The old house sells for $217,000. The first half of the treatment is about $74,000. The second half of the treatment is a little over $38,000. Physical therapy is expected to cost a little over $2,100 a month. Home health is $32,000 through an agency (insurance will no longer pay because this is an experimental treatment). That doesn’t include airfare and a thousand incidentals. At least the house is paid off, and the tax man does some finagling and manages to save her $30,000 for a down payment on a little townhouse.

It has two floors, a postage stamp-sized backyard, and monthly maintenance fees of $223 a month. Her mortgage is $739 a month.

It has a living room and kitchen downstairs and two bedrooms upstairs. The carpet is a pale gray, and her living room furniture, which is all rich medieval reds and ochre and ivory, doesn’t go well, but it doesn’t look bad, either.

“Why is our couch here?” Gus asks plaintively. “When can we go home?”

One evening when he says he wants to go home she puts him in the car and starts driving. When Dan was a baby, when he wouldn’t go to sleep, the sound of a car engine would soothe him, and this evening it seems to have the same effect on Gus. He settles happily into the passenger seat of their seven-year-old Honda sedan, and as she drives he strokes the armrest and croons. She’s not sure at first if the crooning means he’s agitated, but after a while she decides it’s a happy sound.

“You like going for a ride?” she says to him.

He doesn’t answer but he keeps on crooning, “ooo-ooo-ooo-ooo.”

Another night she wakes up alone in the bed.

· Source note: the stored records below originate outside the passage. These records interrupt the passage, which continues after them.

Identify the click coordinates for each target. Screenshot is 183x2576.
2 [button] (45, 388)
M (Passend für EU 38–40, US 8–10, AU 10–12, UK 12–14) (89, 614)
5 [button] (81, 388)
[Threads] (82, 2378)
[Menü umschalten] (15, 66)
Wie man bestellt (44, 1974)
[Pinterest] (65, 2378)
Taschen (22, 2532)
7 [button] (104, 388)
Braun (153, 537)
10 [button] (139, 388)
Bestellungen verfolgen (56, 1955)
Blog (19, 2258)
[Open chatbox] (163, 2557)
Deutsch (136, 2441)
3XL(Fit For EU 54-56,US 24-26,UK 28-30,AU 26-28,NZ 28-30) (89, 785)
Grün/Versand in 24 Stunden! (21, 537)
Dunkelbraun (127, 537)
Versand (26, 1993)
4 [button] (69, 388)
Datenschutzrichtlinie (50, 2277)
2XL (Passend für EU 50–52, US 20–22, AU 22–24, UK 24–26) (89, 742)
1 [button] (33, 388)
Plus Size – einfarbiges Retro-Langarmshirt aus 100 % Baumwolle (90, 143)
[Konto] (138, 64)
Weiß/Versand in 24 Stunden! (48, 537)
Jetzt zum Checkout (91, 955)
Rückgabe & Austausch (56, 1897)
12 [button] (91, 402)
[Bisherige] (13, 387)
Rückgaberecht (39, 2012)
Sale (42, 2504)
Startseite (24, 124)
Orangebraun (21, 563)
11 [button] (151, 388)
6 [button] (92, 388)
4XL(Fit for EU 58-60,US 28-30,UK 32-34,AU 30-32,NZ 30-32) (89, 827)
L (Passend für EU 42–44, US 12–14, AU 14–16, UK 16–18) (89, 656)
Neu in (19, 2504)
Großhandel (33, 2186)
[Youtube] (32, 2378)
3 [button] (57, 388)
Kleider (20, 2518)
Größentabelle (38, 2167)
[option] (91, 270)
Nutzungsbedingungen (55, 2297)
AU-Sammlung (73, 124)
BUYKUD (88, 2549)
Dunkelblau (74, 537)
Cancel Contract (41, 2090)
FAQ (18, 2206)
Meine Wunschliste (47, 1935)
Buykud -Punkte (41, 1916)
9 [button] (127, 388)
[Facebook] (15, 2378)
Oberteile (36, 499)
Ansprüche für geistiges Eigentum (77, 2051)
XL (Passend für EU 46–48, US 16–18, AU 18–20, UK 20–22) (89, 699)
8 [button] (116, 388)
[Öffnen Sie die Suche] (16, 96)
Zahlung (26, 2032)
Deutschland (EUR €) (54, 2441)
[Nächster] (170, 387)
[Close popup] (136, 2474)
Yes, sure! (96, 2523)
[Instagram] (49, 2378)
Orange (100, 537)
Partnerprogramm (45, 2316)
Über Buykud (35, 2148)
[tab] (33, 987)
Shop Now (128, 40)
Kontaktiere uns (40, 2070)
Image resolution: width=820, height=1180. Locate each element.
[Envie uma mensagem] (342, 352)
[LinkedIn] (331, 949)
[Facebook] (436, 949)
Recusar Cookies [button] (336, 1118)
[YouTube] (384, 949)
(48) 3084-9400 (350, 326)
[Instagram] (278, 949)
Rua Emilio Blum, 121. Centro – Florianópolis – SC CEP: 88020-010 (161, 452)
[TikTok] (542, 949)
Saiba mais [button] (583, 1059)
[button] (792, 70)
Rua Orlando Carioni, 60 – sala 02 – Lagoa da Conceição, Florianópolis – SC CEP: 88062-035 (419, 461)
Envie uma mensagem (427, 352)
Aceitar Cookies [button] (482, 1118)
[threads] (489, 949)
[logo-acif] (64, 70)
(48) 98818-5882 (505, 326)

Alzheimer’s victims don’t sleep much. Used to be that if Gus or Dan got up in the night she heard them, but she’s pretty tired these days.

She finds him downstairs in the kitchen, taking the bowl of macaroni and cheese out of the refrigerator. It’s covered in foil because she’s out of plastic wrap. “Are you hungry?” she asks.

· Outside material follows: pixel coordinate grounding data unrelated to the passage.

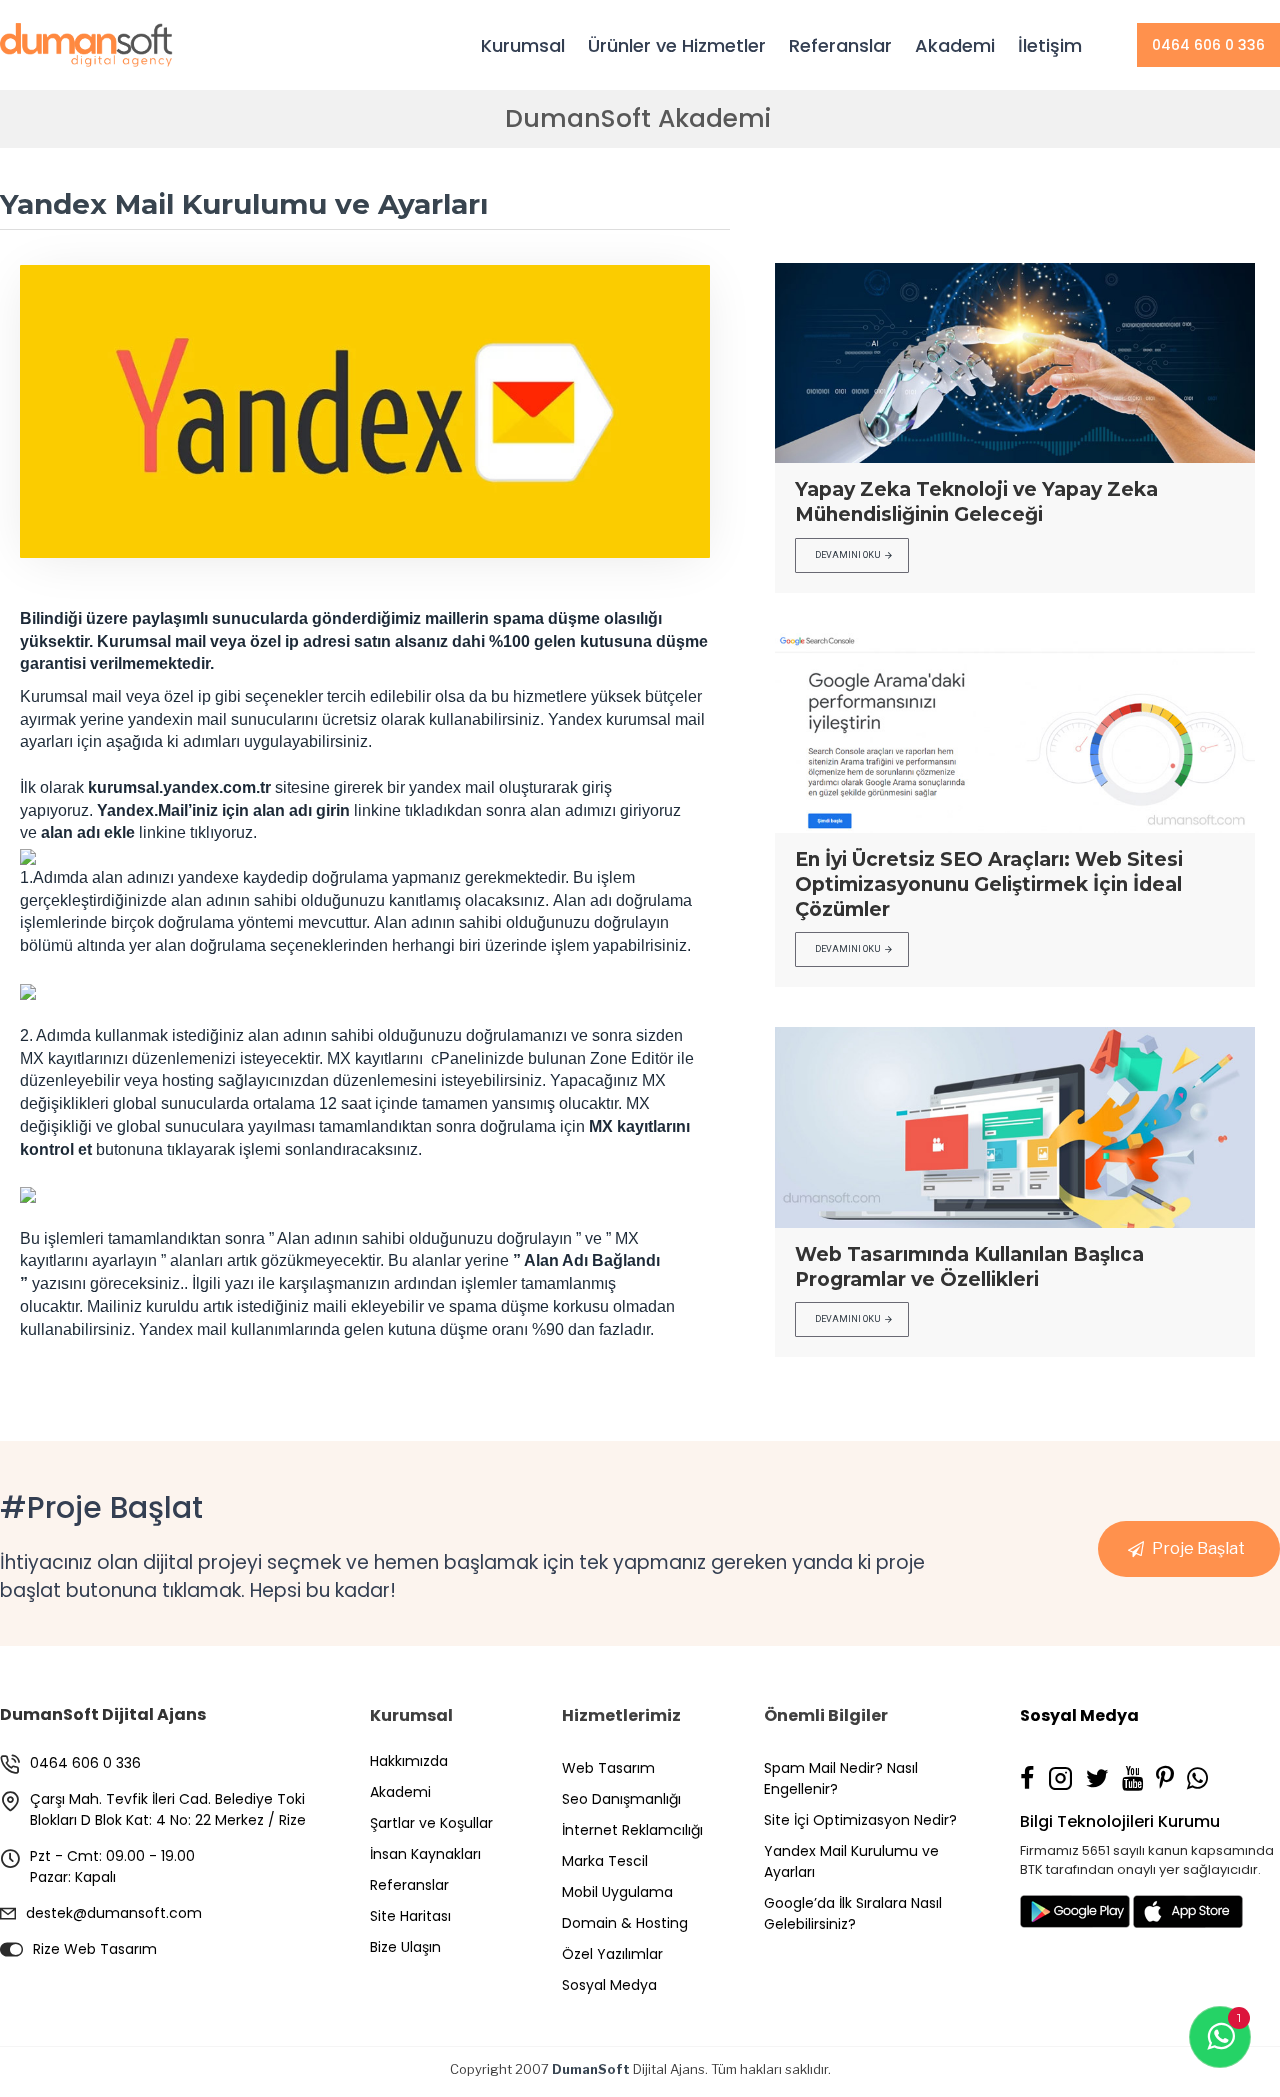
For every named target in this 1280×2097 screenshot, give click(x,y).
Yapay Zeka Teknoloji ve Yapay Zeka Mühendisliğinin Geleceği (976, 502)
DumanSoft (591, 2069)
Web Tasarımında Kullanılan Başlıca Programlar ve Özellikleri (969, 1267)
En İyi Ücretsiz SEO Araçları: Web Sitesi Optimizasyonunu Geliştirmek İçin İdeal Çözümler (989, 884)
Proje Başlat (1198, 1548)
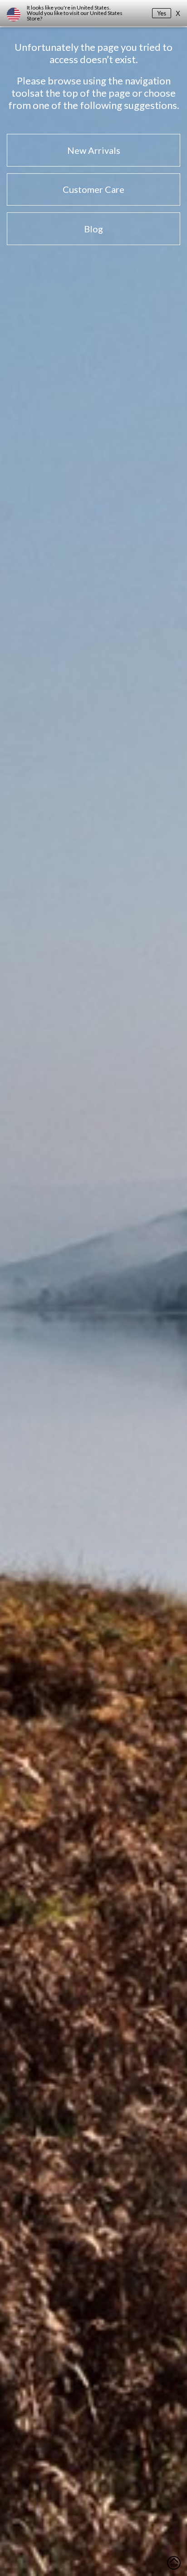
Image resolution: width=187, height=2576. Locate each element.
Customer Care (93, 189)
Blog (93, 228)
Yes (161, 13)
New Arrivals (93, 150)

Gus says, “I can take care of it.” His tone is ordinary and reassuring. He puts the bowl in the microwave.

“You can’t put it in the microwave, honey,” Mila says. “You have to take the foil off the top first.” She hates that she only calls him “honey” when she is exasperated with him, and when she doesn’t want to make him angry. It feels passive aggressive. Or something.

Gus closes the microwave door and pushes the time button.

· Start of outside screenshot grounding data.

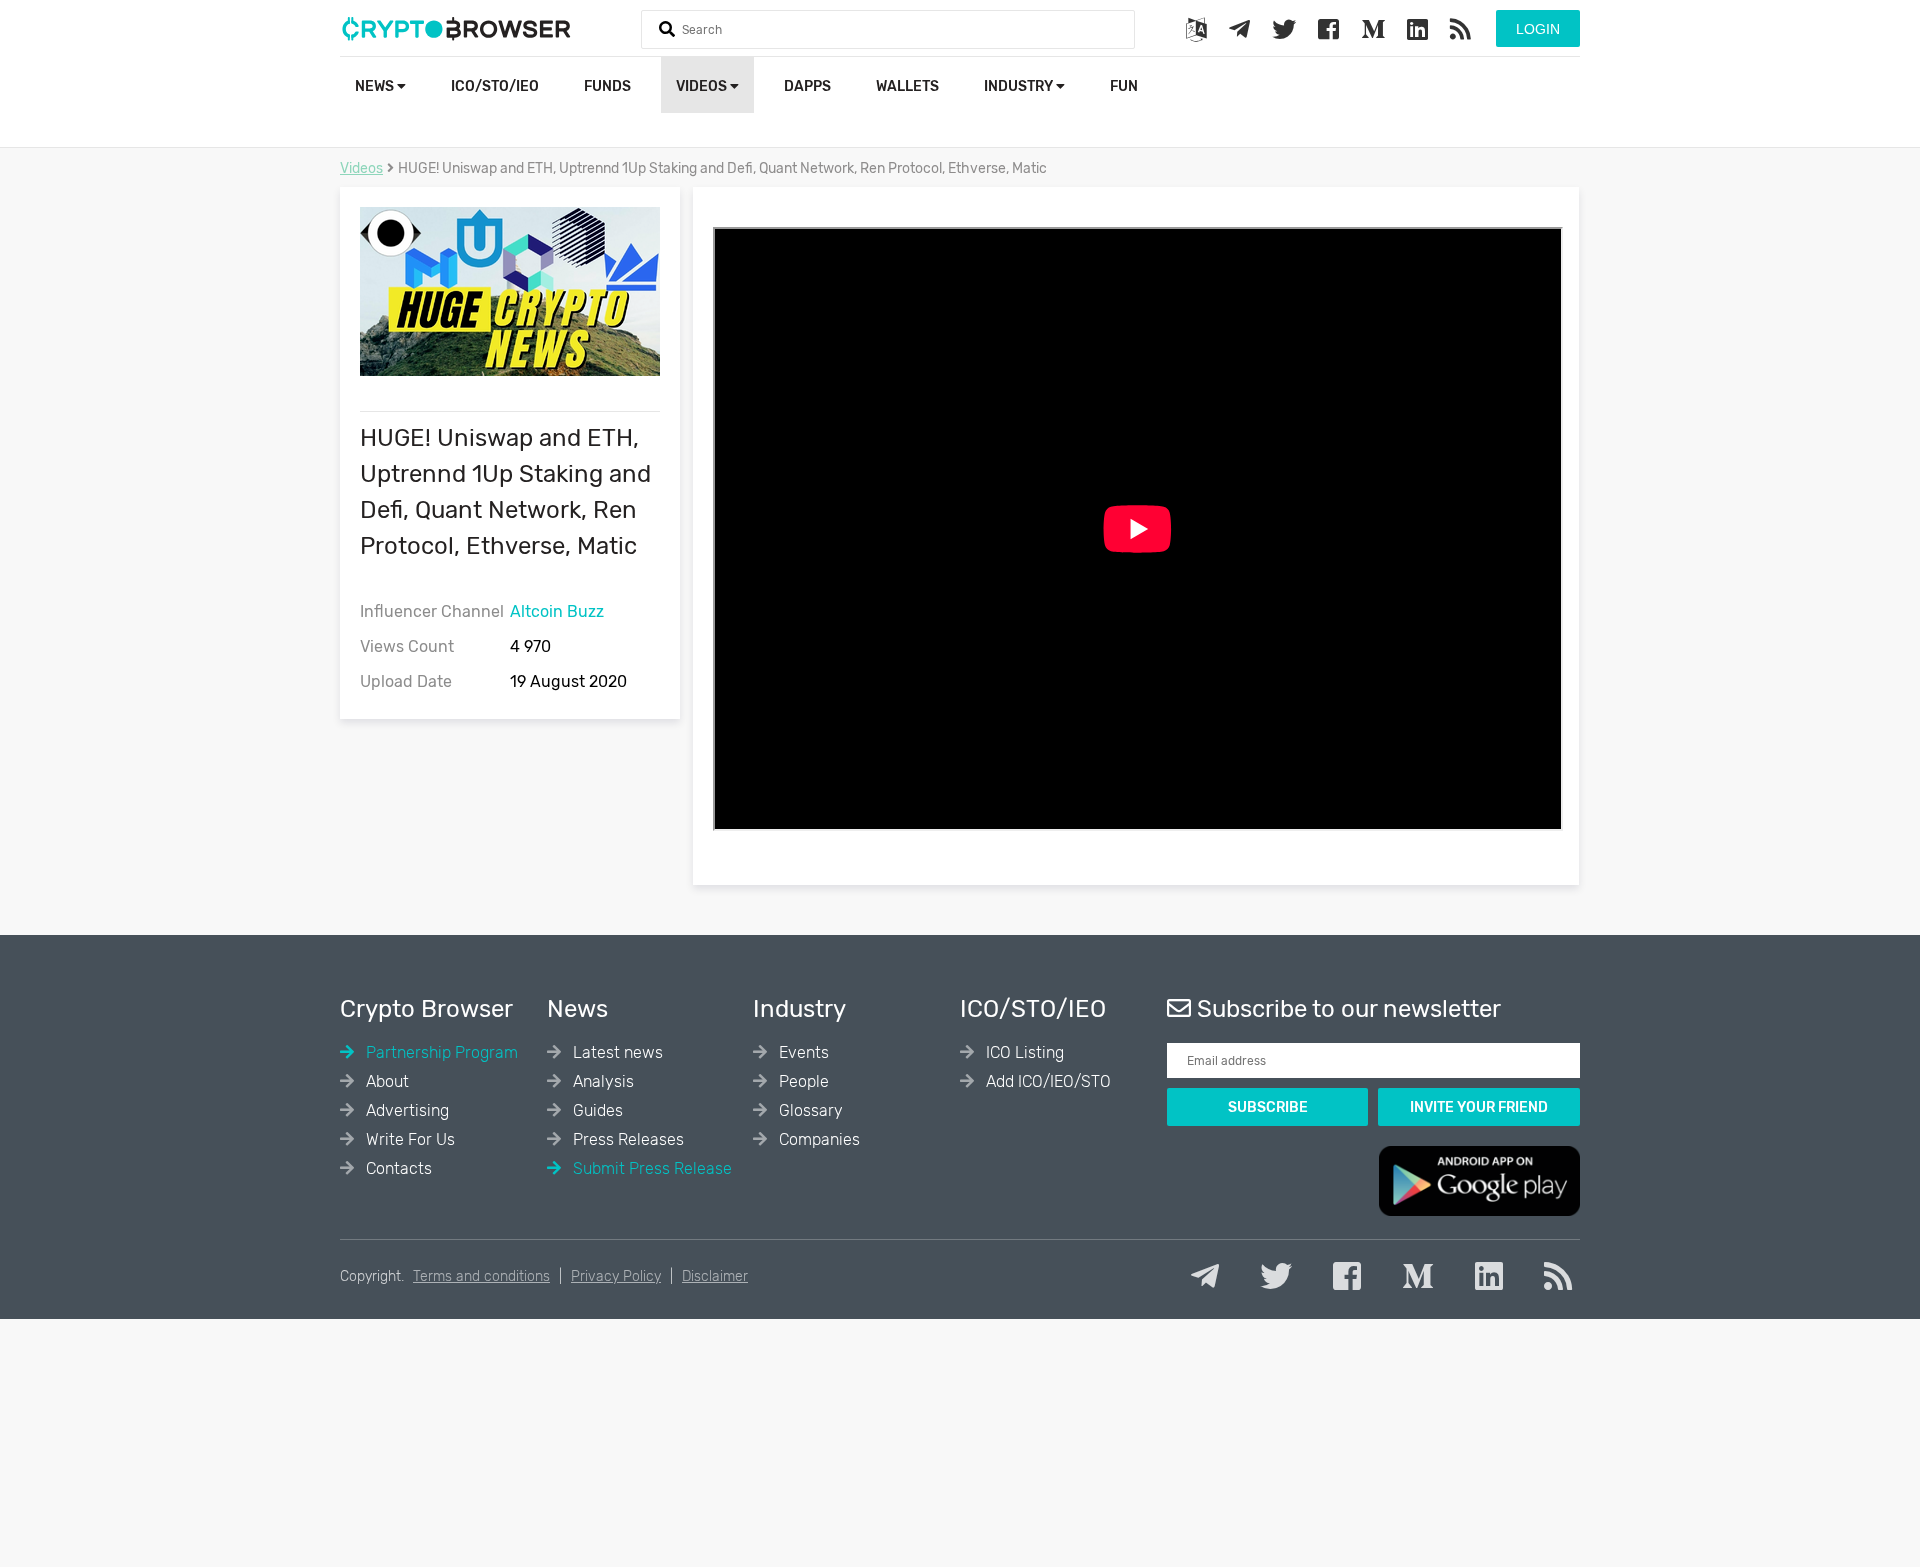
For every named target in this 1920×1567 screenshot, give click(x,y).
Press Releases (626, 1139)
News (376, 86)
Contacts (397, 1168)
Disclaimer (715, 1276)
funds (607, 86)
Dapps (807, 86)
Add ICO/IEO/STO (1046, 1081)
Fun (1124, 86)
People (802, 1081)
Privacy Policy (616, 1276)
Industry (1020, 86)
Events (802, 1052)
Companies (817, 1139)
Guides (596, 1110)
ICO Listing (1023, 1052)
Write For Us (408, 1139)
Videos (703, 86)
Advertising (405, 1110)
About (385, 1081)
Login (1538, 29)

“Gus,” she says, “don’t do that.” She reaches past him and opens the microwave door, and he pushes her away.

“Gus,” she says, “don’t.” She reaches for the door and he pushes her away again.

“Leave it alone,” he says.

“You can’t,” she says. “It’s got foil on it.” Gus is an engineer, for God’s sake. Or was.

She tries to stop him, puts her hand on his forearm, and he turns to face her, his face a grimace of anger, and he pulls his arm back and punches her in the face.

He is still a strong, tall man and the punch knocks her down.

She doesn’t even know how to feel it. No one has punched her since she was maybe twelve, and that was a pretty ineffective punch, even if her nose did bleed. It stops her from thinking. She is lying on the kitchen floor. Gus pushes the start button on the microwave.

Mila touches her face. Her lip is cut, she can taste the blood. Her face hurts.

There is a flicker as the microwave arcs. She doesn’t have it in her to get up and do anything about it. Gus frowns. Not at her, at the microwave.

Mila sits up and explores her face. One of her teeth feels wobbly to her tongue. Gus doesn’t pay any attention, he’s watching the microwave. He’s intent. It’s a parody of the engineer solving a problem.

The microwave starts arcing in earnest and Gus steps back.

Mila sits on the floor until the microwave starts smoking and only then does she get up. She doesn’t even feel like crying, although her mouth and cheek hurt. She pushes cancel on the microwave and then pulls it out of the alcove and unplugs it. She leaves it half pulled out and goes over to the sink and spits bloody saliva. She rinses her mouth and then washes the sink out.

“Go on up to bed,” she says.

Gus looks at her. Is he angry? She steps back, out of range. Now she is scared. He’s not a child, he’s a big man.